Benchmarking long-read genome sequence alignment tools for human genomics applications

ABSTRACT Background The utility of long-read genome sequencing platforms has been shown in many fields including whole genome assembly, metagenomics, and amplicon sequencing. Less clear is the applicability of long reads to reference-guided human genomics, the foundation of genomic medicine. Here, we benchmark available platform-agnostic alignment tools on datasets from nanopore and single-molecule real-time platforms to understand their suitability in producing a genome representation. Results For this study, we leveraged publicly-available data from sample NA12878 generated on Oxford Nanopore and Pacific Biosciences platforms. Each tool that was benchmarked, including GraphMap, minimap2, and NGMLR, produced the same alignment file each time.
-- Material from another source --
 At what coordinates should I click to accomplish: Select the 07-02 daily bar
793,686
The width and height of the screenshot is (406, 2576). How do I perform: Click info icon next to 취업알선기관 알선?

However, the different tools widely disagreed on which reads to leave unaligned, affecting the end genome coverage and the number and locations of discoverable breakpoints. Only minimap2 was computationally lightweight enough for use at scale. No alignment from one tool independently resolved all large structural variants (10,000-100,000 basepairs) present in the Database of Genome Variants (DGV) for sample NA12878. For variants larger than 1,000,000 basepairs, nanopore sequence aligned with minimap2 and NGMLR, and single-molecule real-time sequence aligned with NGMLR contained more breakpoints than are present in DGV. Conclusions When computational resources are not a limiting factor, it should be best practice to use an analysis pipeline that generates alignments with both minimap2 and NGMLR, as neither results in a comprehensive genome representation. When computational resources are limited, use of minimap2 for human genome alignment produces files sufficient to answer hypotheses and generate new questions.